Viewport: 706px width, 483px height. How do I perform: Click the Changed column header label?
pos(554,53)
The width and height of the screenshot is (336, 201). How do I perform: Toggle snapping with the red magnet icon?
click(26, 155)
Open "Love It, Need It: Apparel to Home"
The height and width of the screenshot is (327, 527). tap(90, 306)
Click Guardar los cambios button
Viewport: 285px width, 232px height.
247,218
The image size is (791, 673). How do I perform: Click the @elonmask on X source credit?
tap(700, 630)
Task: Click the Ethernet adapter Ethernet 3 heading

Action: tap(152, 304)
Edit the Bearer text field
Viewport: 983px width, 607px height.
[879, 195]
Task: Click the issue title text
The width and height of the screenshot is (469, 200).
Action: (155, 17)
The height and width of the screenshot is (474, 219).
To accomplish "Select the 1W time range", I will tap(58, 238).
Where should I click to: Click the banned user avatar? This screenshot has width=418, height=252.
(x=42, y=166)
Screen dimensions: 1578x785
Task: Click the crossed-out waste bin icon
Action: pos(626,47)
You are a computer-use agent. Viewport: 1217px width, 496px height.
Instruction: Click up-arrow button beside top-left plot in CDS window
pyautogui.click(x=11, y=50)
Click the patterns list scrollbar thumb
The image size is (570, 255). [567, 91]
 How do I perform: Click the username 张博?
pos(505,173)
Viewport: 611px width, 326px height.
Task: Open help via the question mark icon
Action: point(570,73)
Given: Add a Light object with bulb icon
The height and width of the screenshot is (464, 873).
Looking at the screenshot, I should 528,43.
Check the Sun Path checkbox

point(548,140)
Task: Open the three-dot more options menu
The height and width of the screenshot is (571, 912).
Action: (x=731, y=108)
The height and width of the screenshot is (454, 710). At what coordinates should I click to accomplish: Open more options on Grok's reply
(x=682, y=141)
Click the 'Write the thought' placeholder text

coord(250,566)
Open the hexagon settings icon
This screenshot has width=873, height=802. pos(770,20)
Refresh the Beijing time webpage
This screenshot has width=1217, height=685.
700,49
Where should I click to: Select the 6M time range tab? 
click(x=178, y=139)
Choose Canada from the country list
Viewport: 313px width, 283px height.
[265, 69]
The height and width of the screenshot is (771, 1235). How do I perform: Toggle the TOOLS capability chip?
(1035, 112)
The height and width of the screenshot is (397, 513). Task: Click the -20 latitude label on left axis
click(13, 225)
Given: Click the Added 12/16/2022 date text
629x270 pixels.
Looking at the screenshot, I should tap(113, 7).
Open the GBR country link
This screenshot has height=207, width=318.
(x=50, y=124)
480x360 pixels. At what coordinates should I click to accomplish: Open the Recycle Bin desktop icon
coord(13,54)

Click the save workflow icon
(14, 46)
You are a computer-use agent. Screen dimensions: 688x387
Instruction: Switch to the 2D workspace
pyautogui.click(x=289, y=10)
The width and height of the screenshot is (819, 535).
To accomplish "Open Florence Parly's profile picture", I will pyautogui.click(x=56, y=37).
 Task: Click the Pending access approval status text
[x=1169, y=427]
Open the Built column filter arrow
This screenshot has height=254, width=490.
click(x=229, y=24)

* Required action:
Go through the entries above, and wherever a line holds the word "agent", copy that line.

* Final answer:
You are a computer-use agent. Viewport: 1217px width, 496px height.
You are a computer-use agent. Screen dimensions: 688x387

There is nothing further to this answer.